The Tamir Rice story, and the irresponsible decision not to prosecute his killers, is breaking my heart. And while the worst sufferers are Tamir's family, I have found myself thinking, ever since he died, about the poor soul who called 911. That person was just trying to do the right thing, but the positive, neighborly gesture led to disaster. Calling 911 brought the Cleveland Police, and because the police came a child died. Everything would have better if the police had not come.
I wonder about that 911 caller, who did the right thing and will have to wrestle with guilt because in Cleveland that became the wrong thing. The 911 call specifically said that the person in the park was probably a kid and the gun was probably a fake. Those caveats got stripped away, and the police rolled right up on the poor boy, got out of their patrol car car, and immediately shot him dead. Then they stood around let the child bleed to death.
Before we go through the apologists' spin doctoring, let's remember three things:
1. Tamir got shot within two seconds of the police's arrival. They did not give him time to comply with any order. I do not think they gave the boy time even to comprehend their orders.
2. The fake gun was still tucked in Tamir's belt when he was killed. The police never saw it in his hand.
3. Even Tamir had been a grown man with an actual pistol, THAT IS NOT AGAINST THE LAW in Ohio. Ohio, for better or worse, is an open-carry state, which means that people have the legal right to carry a gun openly in parks. The cops shot him dead although there was no crime being committed, and no appearance of a crime being committed.
That is to say, there was no crime being committed until the cops arrived. The police themselves became the menace, not for the first time in Cleveland, destroying the civil peace they were sworn to protect.

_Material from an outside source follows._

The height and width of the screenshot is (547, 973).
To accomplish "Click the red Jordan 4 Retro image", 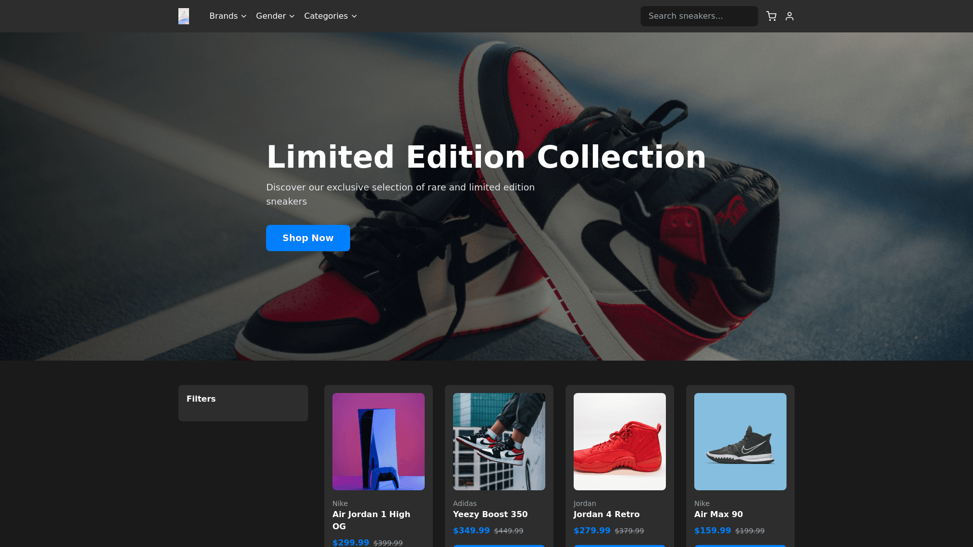I will click(620, 441).
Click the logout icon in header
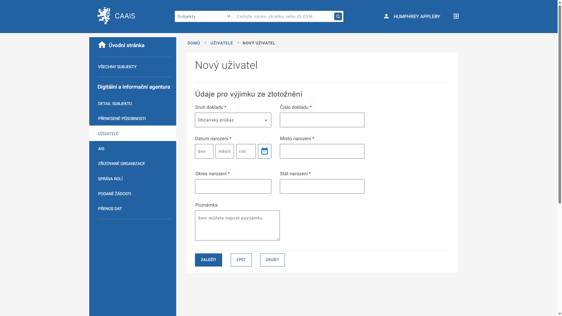Viewport: 562px width, 316px height. click(456, 16)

And that leads us back to the problem of the 911 caller. Because one of the practical lessons here is: do not call the police. They are too dangerous. What should be the safe and neighborly thing to do has the most gruesome unintended consequences, because the police turned a kid fooling around on a playground into violent death. I'm sure that caller won't be quick to call the cops back to the neighborhood. How could you be?
And this is just one particularly stark and ugly example of the ways that bad cops destroy good cops' ability to do their jobs. Police work depends on neighborhood cooperation. Always has, always will. It's impossible to solve most crimes without neighbors providing tips and serving as witnesses. (The prevalence of CSI-style procedurals on TV is partly about denying this fact. In the real world, solving a felony with DNA evidence alone is rare.) Keeping peace and preventing crime depends on neighbors being willing to call 911. When you teach a neighborhood not to call the cops and not to trust the cops, because the cops themselves have proved themselves untrustworthy, you are making real police work nearly impossible.
It's not justice or peace. The police are sworn to uphold both. By endangering the citizens they are sworn to protect, they not only pervert their sworn charge, but make it impossible for any peace officer to do the job correctly.